::: Dataset :::
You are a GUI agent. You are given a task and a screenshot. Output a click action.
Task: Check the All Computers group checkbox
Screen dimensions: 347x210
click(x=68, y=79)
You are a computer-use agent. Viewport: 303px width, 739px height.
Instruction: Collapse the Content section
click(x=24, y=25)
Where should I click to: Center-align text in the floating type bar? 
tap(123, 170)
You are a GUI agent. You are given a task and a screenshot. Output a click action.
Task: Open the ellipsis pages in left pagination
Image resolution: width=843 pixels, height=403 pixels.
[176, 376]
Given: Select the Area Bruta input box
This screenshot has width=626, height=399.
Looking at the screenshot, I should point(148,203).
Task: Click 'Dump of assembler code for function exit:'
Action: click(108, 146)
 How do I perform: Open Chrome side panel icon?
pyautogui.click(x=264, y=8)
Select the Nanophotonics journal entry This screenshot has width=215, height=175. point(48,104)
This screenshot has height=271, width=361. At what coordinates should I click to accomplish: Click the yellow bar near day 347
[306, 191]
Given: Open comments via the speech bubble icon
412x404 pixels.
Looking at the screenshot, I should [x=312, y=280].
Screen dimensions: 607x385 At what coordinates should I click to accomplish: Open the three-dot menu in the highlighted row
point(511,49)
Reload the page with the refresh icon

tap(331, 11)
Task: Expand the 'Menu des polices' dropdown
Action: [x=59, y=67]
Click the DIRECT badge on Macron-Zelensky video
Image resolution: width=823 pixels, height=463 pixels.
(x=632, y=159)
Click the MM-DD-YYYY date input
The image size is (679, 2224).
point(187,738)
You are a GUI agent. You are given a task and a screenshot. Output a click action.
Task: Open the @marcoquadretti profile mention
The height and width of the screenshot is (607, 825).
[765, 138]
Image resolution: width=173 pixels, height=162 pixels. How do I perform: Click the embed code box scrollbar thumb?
:::
Output the complete data verbatim.

- Solution for this problem -
You are a GUI agent. You are given a task and a screenshot. Output a click action.
Task: Check the All Computers group checkbox
Screen dimensions: 347x210
click(x=68, y=79)
You are a computer-use agent. Viewport: 303px width, 739px height.
Instruction: Collapse the Content section
click(x=24, y=25)
Where should I click to: Center-align text in the floating type bar? 
tap(123, 170)
You are a GUI agent. You are given a task and a screenshot. Output a click action.
Task: Open the ellipsis pages in left pagination
Image resolution: width=843 pixels, height=403 pixels.
[176, 376]
Given: Select the Area Bruta input box
This screenshot has width=626, height=399.
Looking at the screenshot, I should point(148,203).
Task: Click 'Dump of assembler code for function exit:'
Action: click(108, 146)
 How do I perform: Open Chrome side panel icon?
pyautogui.click(x=264, y=8)
Select the Nanophotonics journal entry This screenshot has width=215, height=175. point(48,104)
This screenshot has height=271, width=361. At what coordinates should I click to accomplish: Click the yellow bar near day 347
[306, 191]
Given: Open comments via the speech bubble icon
412x404 pixels.
Looking at the screenshot, I should [x=312, y=280].
Screen dimensions: 607x385 At what coordinates should I click to accomplish: Open the three-dot menu in the highlighted row
point(511,49)
Reload the page with the refresh icon

tap(331, 11)
Task: Expand the 'Menu des polices' dropdown
Action: [x=59, y=67]
Click the DIRECT badge on Macron-Zelensky video
Image resolution: width=823 pixels, height=463 pixels.
(x=632, y=159)
Click the MM-DD-YYYY date input
The image size is (679, 2224).
point(187,738)
You are a GUI agent. You are given a task and a screenshot. Output a click action.
Task: Open the @marcoquadretti profile mention
The height and width of the screenshot is (607, 825).
[765, 138]
Image resolution: width=173 pixels, height=162 pixels. How do I perform: Click the embed code box scrollbar thumb?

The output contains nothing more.